### TEXT BLOCK
We next need to bring the filesystem up so we can start running checks and see what files are damaged and missing. We will be discussing our next steps to do this with our vendor.

I intend to send another update this week, before the end of Friday.
2023-12-15 17:20 - No news, Christmas closing.

No news, I'm afraid. It is looking like Myriad's filesystem will definitely remain down over Christmas.
- Our vendors are investigating filesystem logs.
- The copy of home directories from our backup location to easier access location appears to have finished the copying stage but was still doing some cleanup earlier today.
UCL is closed for Christmas from the afternoon of Friday 22 December until 9am on Tuesday 2 January. Any tickets received during this time will be looked at on our return.

We will send an update next week before UCL closes.
2023-12-18 15:30 - Home directories from backup available

We have restored Myriad HOME directories only (no Scratch, Projects or Apps) from the most recent back up which ran from:

Monday Nov 20 23:46 to Wednesday Nov 22 03:48

They are mounted READ ONLY on the Myriad login nodes so you can login to check what files are missing or need updating and scp results etc back to your local computer. We apologize for the delay in making this data available, unfortunately the restore process was only finished during the weekend.

Work on restoring more data (i.e. HOME from after the backup, as well as Scratch and Projects) is still in progress.

It is currently not possible to run jobs.

We still don't expect Myriad to be restored to service before the Christmas and New Year UCL closure.

UCL is closed for Christmas from the afternoon of Friday 22 December until 9am on Tuesday 2 January. Any tickets received during this time will be looked at on our return.
2023-12-22 15:00 - A final Myriad update before UCL closes for the Christmas and New Year break.

The copy of rescued data back onto the re-initialised volume completed this morning (Friday 22nd). We are now running filesystem checks. Myriad will remain down during the Christmas and New Year closure apart from the read only HOME directories as detailed previously.

### DIRECTIONS
1. From the Myriad outage updates, set down the stretch from "2023-12-18 15:30 - Home" through "still in progress." word for word.
2. In the Myriad outage updates, recast the paragraph beginning "The copy of rescued data back onto" as a short bulleted list that keeps its main facts.

### RECORD SET
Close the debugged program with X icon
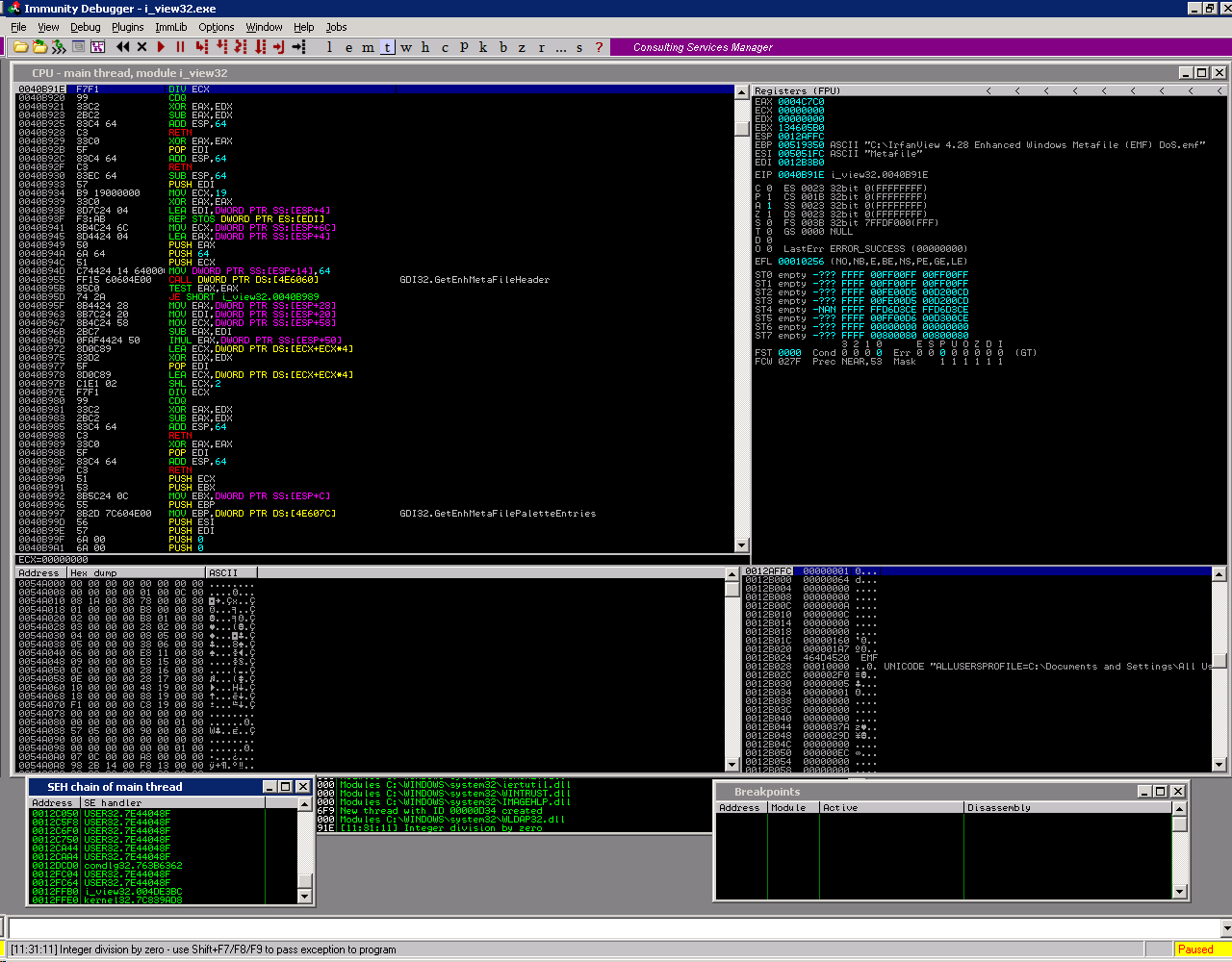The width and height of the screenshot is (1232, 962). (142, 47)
---
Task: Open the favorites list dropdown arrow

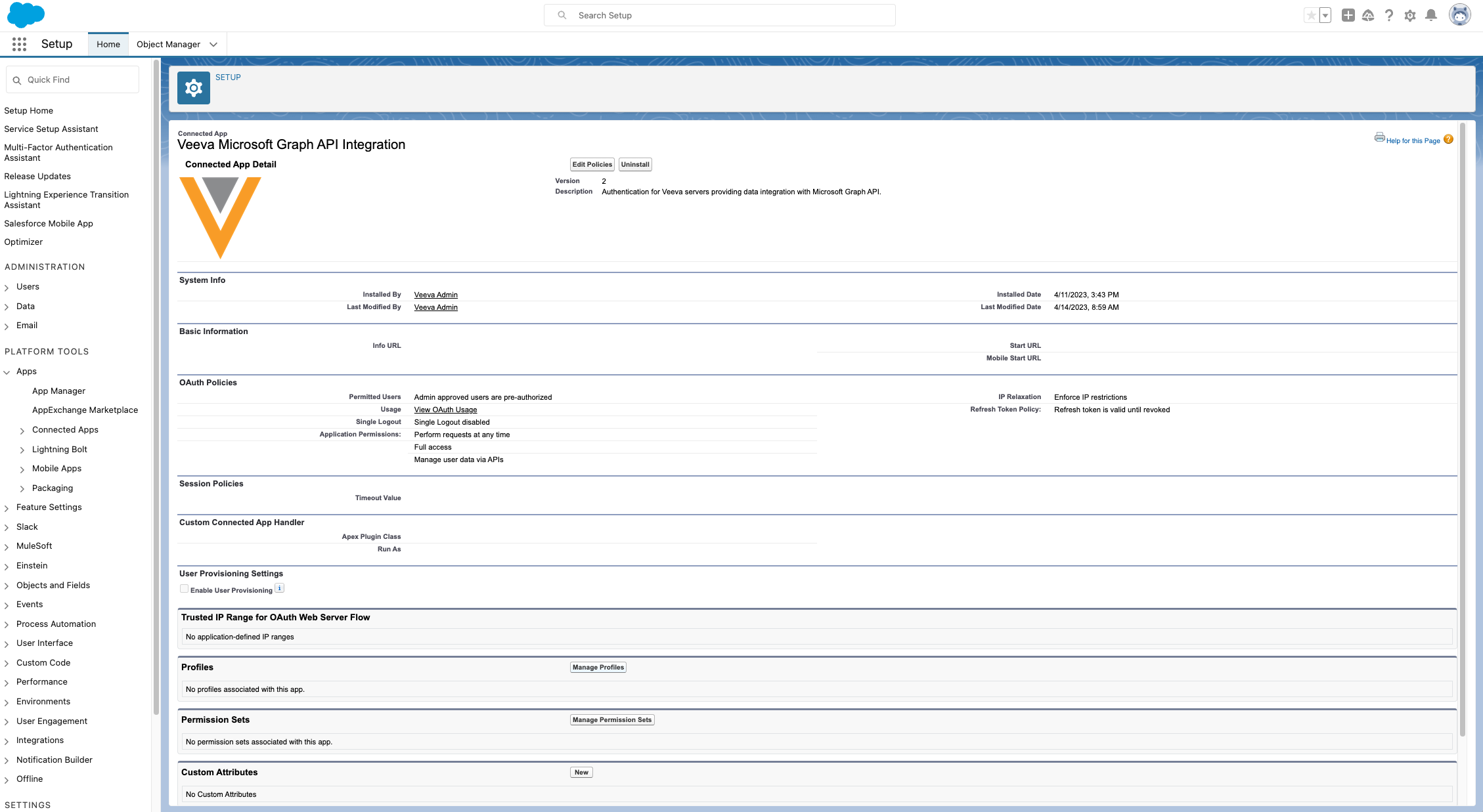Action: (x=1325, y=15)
...
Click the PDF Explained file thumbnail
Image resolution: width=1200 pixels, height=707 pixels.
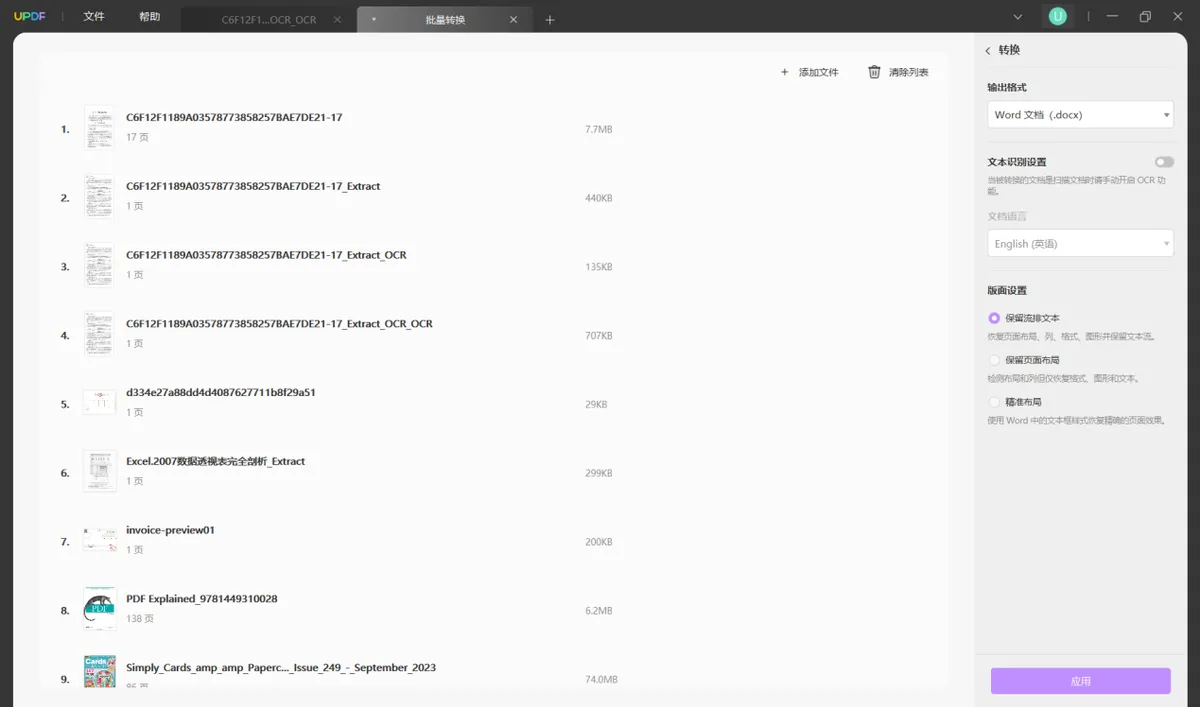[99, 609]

### FINAL ANSWERS
1.
2023-12-18 15:30 - Home directories from backup available

We have restored Myriad HOME directories only (no Scratch, Projects or Apps) from the most recent back up which ran from:

Monday Nov 20 23:46 to Wednesday Nov 22 03:48

They are mounted READ ONLY on the Myriad login nodes so you can login to check what files are missing or need updating and scp results etc back to your local computer. We apologize for the delay in making this data available, unfortunately the restore process was only finished during the weekend.

Work on restoring more data (i.e. HOME from after the backup, as well as Scratch and Projects) is still in progress.

2.
- The rescued data finished copying back onto the re-initialized volume on the morning of Friday 22nd.
- Filesystem checks are now running.
- Myriad stays down through the Christmas and New Year closure, except for the read-only HOME directories.